--- Task objective ---
In the data below, find the line containing "Click the delete", then set down that line and every later line up to and including the line containing "Task: Select Closed", exactly.

------------

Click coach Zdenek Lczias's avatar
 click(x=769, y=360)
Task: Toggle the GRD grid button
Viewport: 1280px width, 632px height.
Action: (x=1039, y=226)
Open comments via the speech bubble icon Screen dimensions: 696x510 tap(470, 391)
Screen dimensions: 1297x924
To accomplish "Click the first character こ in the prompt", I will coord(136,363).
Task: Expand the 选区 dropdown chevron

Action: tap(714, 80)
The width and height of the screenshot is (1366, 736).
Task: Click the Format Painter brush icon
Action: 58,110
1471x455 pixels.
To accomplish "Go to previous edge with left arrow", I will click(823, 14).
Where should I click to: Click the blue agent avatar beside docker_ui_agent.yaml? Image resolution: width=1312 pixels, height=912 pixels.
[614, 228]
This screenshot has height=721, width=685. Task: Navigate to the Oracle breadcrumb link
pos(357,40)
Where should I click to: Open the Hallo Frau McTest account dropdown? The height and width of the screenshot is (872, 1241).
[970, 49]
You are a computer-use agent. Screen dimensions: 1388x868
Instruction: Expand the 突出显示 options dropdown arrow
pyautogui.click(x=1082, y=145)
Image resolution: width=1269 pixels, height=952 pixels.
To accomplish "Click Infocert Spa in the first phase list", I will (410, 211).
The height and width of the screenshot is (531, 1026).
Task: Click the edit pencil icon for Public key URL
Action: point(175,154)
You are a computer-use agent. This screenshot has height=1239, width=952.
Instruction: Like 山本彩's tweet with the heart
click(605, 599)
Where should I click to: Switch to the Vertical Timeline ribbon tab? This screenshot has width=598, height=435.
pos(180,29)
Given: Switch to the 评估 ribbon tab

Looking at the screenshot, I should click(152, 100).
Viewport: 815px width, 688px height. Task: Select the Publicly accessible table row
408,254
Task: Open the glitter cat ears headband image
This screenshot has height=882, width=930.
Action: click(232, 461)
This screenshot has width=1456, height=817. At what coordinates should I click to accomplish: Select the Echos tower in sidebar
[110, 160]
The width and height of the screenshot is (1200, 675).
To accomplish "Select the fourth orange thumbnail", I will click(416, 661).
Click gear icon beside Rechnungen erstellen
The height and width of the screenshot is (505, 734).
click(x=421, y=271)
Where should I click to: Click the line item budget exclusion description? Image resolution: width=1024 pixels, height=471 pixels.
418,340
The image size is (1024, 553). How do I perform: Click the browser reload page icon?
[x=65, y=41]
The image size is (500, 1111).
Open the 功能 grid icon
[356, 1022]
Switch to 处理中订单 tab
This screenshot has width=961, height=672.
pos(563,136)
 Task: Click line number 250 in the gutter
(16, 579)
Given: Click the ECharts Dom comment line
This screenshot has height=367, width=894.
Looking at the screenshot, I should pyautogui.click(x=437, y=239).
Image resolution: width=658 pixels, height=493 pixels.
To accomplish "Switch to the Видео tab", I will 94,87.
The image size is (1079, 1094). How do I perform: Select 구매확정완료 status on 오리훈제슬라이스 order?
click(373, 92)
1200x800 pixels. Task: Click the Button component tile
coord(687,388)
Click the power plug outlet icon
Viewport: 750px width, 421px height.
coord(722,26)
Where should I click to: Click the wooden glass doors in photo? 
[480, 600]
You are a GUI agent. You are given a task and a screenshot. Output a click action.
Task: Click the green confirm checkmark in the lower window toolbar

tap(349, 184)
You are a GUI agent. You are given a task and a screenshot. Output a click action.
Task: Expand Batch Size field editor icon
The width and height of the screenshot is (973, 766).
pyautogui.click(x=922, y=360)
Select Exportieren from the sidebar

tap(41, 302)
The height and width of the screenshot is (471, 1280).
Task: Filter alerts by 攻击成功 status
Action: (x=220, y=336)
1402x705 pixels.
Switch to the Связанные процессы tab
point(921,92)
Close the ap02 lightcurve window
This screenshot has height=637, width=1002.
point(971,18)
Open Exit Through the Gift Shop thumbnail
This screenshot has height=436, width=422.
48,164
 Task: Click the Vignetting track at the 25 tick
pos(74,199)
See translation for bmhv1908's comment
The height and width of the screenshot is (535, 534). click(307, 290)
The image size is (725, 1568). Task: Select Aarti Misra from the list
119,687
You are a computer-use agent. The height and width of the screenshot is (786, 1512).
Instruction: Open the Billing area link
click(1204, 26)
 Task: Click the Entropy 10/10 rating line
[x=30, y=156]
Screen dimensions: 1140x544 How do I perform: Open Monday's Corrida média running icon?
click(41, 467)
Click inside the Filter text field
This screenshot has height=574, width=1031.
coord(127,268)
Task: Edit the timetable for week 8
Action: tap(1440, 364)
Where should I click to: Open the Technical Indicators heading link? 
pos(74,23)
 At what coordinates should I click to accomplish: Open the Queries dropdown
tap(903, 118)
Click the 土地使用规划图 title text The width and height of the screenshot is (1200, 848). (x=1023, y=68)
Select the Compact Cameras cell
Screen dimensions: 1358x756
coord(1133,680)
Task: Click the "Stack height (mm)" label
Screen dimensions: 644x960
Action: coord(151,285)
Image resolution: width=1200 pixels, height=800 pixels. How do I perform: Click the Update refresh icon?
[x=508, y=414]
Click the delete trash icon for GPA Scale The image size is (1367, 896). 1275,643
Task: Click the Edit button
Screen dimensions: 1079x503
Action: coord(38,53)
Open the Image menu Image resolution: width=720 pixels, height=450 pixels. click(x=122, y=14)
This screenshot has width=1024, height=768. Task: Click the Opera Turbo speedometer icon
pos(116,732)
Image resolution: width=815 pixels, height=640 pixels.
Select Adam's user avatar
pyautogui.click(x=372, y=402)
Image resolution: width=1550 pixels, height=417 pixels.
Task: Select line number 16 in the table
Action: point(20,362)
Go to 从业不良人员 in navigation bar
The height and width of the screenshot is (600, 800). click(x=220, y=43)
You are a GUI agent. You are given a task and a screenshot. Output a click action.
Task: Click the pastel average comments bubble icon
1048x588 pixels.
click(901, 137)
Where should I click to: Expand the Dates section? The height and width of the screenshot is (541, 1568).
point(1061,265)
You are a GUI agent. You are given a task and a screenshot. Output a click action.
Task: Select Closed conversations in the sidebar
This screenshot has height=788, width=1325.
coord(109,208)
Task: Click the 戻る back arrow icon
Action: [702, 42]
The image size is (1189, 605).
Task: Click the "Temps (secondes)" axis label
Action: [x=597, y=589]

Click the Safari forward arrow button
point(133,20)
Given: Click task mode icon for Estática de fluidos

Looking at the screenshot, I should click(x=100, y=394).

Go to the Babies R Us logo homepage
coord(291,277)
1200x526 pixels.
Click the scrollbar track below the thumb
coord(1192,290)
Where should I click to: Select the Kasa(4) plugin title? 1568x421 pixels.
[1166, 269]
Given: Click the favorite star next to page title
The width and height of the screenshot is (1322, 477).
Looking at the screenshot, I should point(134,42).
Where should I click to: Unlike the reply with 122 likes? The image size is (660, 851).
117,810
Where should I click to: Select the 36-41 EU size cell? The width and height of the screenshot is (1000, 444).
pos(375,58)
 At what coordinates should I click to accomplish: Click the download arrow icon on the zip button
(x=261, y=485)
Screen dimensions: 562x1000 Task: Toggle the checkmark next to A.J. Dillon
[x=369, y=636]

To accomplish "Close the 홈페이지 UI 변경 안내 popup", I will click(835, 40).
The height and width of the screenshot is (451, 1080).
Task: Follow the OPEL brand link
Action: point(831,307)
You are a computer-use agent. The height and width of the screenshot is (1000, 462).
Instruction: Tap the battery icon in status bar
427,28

------------

--- Answer to this problem ---
Click the delete trash icon for GPA Scale The image size is (1367, 896). 1275,643
Task: Click the Edit button
Screen dimensions: 1079x503
Action: coord(38,53)
Open the Image menu Image resolution: width=720 pixels, height=450 pixels. click(x=122, y=14)
This screenshot has width=1024, height=768. Task: Click the Opera Turbo speedometer icon
pos(116,732)
Image resolution: width=815 pixels, height=640 pixels.
Select Adam's user avatar
pyautogui.click(x=372, y=402)
Image resolution: width=1550 pixels, height=417 pixels.
Task: Select line number 16 in the table
Action: point(20,362)
Go to 从业不良人员 in navigation bar
The height and width of the screenshot is (600, 800). click(x=220, y=43)
You are a GUI agent. You are given a task and a screenshot. Output a click action.
Task: Click the pastel average comments bubble icon
1048x588 pixels.
click(901, 137)
Where should I click to: Expand the Dates section? The height and width of the screenshot is (541, 1568).
point(1061,265)
You are a GUI agent. You are given a task and a screenshot. Output a click action.
Task: Select Closed conversations in the sidebar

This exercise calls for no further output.